Guy de Lusignan, le roi captif
Il était roi de Jérusalem depuis moins d'un an, et déjà l'on disputait de son droit à ceindre la couronne. Le voici aux mains de Saladin, pris sur les cornes de Hattin avec la fleur de nos barons. Portrait d'un prince monté au trône par son mariage, contesté avant la bataille, et qu'on dit épargné après elle.
On l'a vu partir de Saffouriyé à la tête de toute l'armée du royaume, bannière au vent ; on le sait aujourd'hui prisonnier des Infidèles, tiré du champ de Hattin vivant quand tant d'autres y sont demeurés. En quelques jours, le roi de Jérusalem est passé du commandement à la captivité. Avant d'en dire davantage sur ce qu'il advient de lui, il faut rappeler qui est cet homme, et par quels chemins un cadet venu du Poitou en est arrivé à porter la plus haute couronne d'Orient.
Car Guy de Lusignan n'est pas de ces princes que le sang seul a désignés. Il est monté au trône par alliance, et son accession a divisé les barons du royaume avant même que l'armée de Saladin ne parût. C'est de ce règne contesté, autant que de la journée de Hattin, que l'on parle ce jour-ci dans les places de la côte.
Un roi par mariage
Guy est un seigneur poitevin de la maison de Lusignan, venu chercher fortune en Terre sainte comme tant d'autres cadets. Sa fortune, il l'a faite par un mariage : il a épousé, voici quelques années, dame Sibylle, sœur du roi Baudouin, le quatrième du nom, ce prince que la lèpre a rongé jeune et à qui son mal interdisait de laisser lignée. En prenant Sibylle, Guy recevait le comté de Jaffa et d'Ascalon, et se trouvait placé, par cette union, au plus près du trône.
Baudouin le Lépreux, sentant ses forces décliner, lui confia même un temps le gouvernement du royaume. Mais la régence de Guy fut mal reçue. Lors d'une campagne contre Saladin, du côté du Jourdain, sa prudence à ne point livrer bataille fut tenue par plusieurs pour faiblesse, et le roi malade lui retira la charge qu'il lui avait donnée. Dès ce moment, Guy comptait autant d'adversaires que d'appuis parmi les grands du pays.
Un trône contesté
La mort emporta le roi Baudouin, puis, peu après, le jeune enfant Baudouin, cinquième du nom, fils que Sibylle avait eu d'un premier époux et qu'on avait couronné tout enfant. Le royaume se trouva sans roi, et la question de la succession ouvrit les vieilles querelles. Une partie des barons, avec le comte de Tripoli à leur tête, ne voulait pas de Guy ; d'autres le tenaient pour le plus proche héritier par sa femme.
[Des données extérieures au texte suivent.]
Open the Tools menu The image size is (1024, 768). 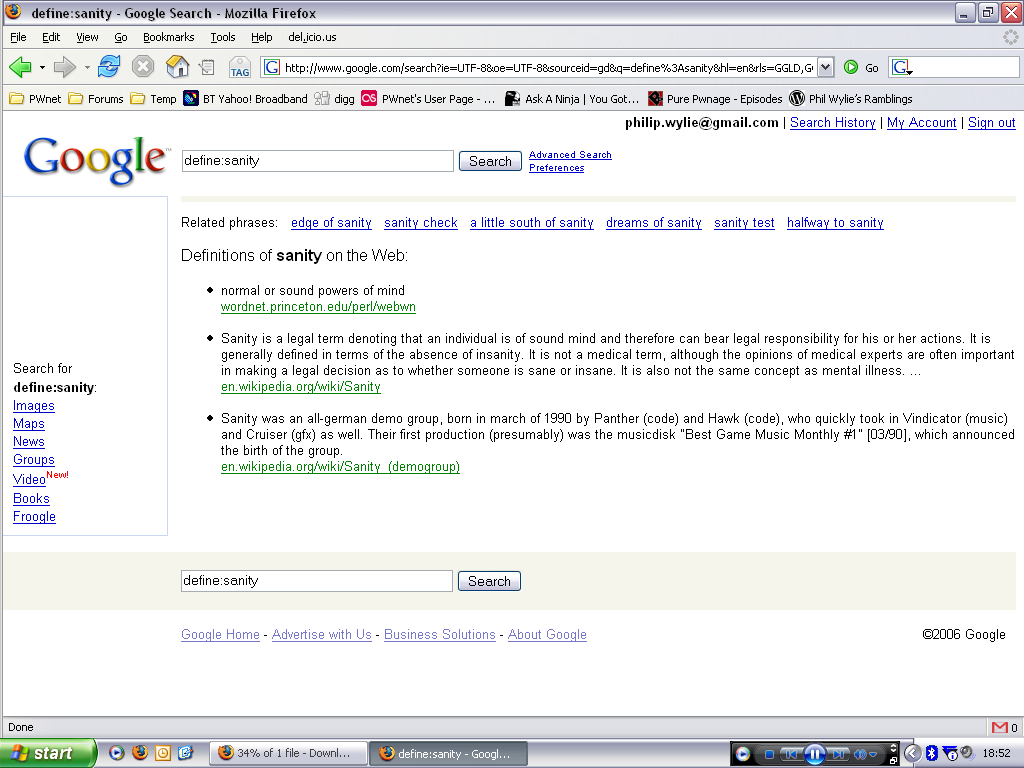tap(222, 37)
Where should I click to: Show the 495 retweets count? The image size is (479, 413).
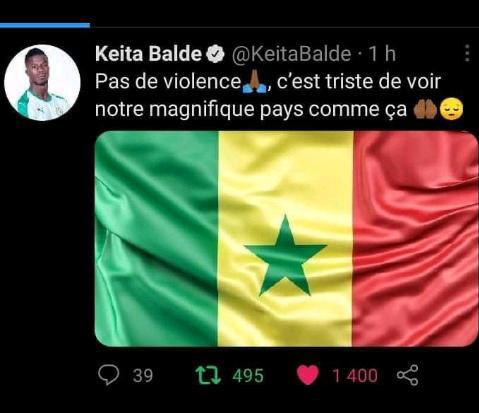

C'est Sibylle elle-même qui trancha : à Jérusalem, elle se fit reconnaître reine, puis posa la couronne sur la tête de son mari, le déclarant son seigneur et son roi. Guy fut ainsi couronné sans que tous les grands y eussent consenti. Depuis, le royaume est demeuré partagé : les uns servent le roi, les autres lui gardent rancune de la manière dont il est monté. Ces divisions, on le disait déjà avant Hattin, n'ont pas peu pesé sur nos affaires.
Le captif de Hattin
Quand Saladin passa le Jourdain et mit le siège devant Tibériade, le roi rassembla l'ost à Saffouriyé, où l'eau et les vivres ne manquaient point. Là, dit-on, les avis s'opposèrent : les uns pressaient de tenir la position, les autres de marcher au secours de la place assiégée. On rapporte que le maître du Temple, Gérard de Ridefort, poussa le roi à s'avancer. Guy commanda le départ. On sait ce qu'il advint sur les hauteurs arides de Hattin, où l'armée, privée d'eau et pressée de toutes parts, fut rompue.
Le roi n'y a pas péri. Il a été pris, et l'on assure qu'il a eu la vie sauve, mené au camp du sultan avec d'autres grands du royaume. On rapporte même que Saladin aurait dit que les rois ne tuent pas les rois : le propos court de bouche en bouche, et nous le donnons pour ce qu'il est, un récit peut-être embelli par ceux qui l'ont porté jusqu'à nous. Ce que devient un roi captif entre les mains de l'ennemi, nul ici ne le sait encore.
Il serait aisé, en cette heure de deuil, de charger le roi de tout le malheur. Guy fut mal servi par les divisions d'un royaume qui ne l'avait pas tout entier voulu, et la décision de marcher, si décision funeste il y eut, ne fut pas la sienne seule. Le débat sur le conseil de guerre tenu à Saffouriyé, nous le rapporterons ailleurs. Qu'il suffise ici de dire qu'un roi contesté et malchanceux est aujourd'hui prisonnier, et que le sort de sa personne demeure suspendu.